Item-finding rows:
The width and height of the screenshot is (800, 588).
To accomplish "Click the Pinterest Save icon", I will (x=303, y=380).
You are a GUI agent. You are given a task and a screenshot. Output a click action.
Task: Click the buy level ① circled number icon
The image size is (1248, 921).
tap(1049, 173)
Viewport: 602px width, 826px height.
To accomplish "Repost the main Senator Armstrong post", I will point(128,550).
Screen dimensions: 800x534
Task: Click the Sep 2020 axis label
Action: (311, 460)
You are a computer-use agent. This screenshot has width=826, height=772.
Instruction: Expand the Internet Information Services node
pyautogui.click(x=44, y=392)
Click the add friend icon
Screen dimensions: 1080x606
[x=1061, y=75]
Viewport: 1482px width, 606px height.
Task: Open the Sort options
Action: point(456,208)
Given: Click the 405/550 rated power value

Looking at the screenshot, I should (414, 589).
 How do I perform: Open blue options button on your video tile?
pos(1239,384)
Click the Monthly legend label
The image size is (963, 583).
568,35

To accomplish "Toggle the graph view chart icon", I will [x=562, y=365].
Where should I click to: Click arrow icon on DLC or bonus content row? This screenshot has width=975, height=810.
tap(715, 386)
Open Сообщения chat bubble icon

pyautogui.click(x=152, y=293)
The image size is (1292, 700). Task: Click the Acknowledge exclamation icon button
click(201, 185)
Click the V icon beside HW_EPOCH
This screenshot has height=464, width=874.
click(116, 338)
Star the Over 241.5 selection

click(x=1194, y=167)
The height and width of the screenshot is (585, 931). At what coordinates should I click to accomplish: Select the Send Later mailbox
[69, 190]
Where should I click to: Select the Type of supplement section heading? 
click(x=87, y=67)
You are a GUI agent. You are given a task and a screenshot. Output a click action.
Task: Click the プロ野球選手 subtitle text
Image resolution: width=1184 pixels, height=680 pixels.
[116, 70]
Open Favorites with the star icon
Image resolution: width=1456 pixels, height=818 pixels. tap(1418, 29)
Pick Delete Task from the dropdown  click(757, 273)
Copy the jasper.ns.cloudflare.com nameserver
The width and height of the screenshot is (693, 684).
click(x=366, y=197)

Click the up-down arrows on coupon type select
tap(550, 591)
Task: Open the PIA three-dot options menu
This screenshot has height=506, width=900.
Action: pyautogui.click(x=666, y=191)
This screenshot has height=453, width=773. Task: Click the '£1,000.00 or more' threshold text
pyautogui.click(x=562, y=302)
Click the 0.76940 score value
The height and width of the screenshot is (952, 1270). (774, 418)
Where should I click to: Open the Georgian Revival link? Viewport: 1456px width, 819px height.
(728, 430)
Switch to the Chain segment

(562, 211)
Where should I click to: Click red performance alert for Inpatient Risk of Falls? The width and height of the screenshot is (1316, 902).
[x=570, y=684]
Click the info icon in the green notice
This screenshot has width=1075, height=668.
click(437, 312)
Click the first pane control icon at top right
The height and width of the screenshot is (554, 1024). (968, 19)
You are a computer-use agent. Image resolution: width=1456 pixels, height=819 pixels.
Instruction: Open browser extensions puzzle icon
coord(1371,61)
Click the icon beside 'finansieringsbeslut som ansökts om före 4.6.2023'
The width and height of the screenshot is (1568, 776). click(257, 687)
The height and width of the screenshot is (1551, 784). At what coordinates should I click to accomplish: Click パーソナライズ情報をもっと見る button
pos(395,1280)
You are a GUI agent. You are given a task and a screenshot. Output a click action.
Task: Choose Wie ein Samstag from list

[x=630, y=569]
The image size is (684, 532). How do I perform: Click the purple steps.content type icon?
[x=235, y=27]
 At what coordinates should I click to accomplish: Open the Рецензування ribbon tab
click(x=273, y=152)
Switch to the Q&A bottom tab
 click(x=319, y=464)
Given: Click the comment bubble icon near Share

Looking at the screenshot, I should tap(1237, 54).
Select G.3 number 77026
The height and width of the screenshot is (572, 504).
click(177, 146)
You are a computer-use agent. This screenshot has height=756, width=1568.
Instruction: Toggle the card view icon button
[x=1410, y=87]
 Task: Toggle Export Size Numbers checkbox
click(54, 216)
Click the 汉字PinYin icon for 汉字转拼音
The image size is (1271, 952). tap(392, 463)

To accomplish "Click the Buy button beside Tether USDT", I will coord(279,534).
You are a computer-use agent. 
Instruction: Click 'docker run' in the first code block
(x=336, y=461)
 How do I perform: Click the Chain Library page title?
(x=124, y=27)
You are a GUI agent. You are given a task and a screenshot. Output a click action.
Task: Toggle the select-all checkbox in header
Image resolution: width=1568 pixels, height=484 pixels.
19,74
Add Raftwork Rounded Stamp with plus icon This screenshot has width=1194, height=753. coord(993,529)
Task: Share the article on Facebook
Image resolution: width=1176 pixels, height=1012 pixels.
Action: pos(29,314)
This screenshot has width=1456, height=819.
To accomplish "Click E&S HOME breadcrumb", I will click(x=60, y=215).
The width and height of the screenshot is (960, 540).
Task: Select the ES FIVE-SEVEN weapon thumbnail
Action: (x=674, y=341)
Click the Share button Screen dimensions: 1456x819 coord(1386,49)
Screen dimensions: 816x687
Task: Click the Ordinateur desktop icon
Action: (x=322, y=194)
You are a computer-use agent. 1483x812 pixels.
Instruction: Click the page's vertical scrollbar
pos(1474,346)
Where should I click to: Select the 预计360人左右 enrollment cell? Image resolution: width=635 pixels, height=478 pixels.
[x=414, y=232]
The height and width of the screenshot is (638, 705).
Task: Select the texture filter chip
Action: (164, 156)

What to produce: Rewrite the part of the rows that opens with the line containing "Click the up-down" and closes with the line containing "pyautogui.click(x=562, y=302)". Switch every "Task" to "Goal" and keep everything else the same.

Solution:
Click the up-down arrows on coupon type select
tap(550, 591)
Goal: Open the PIA three-dot options menu
This screenshot has height=506, width=900.
Action: pyautogui.click(x=666, y=191)
This screenshot has height=453, width=773. Goal: Click the '£1,000.00 or more' threshold text
pyautogui.click(x=562, y=302)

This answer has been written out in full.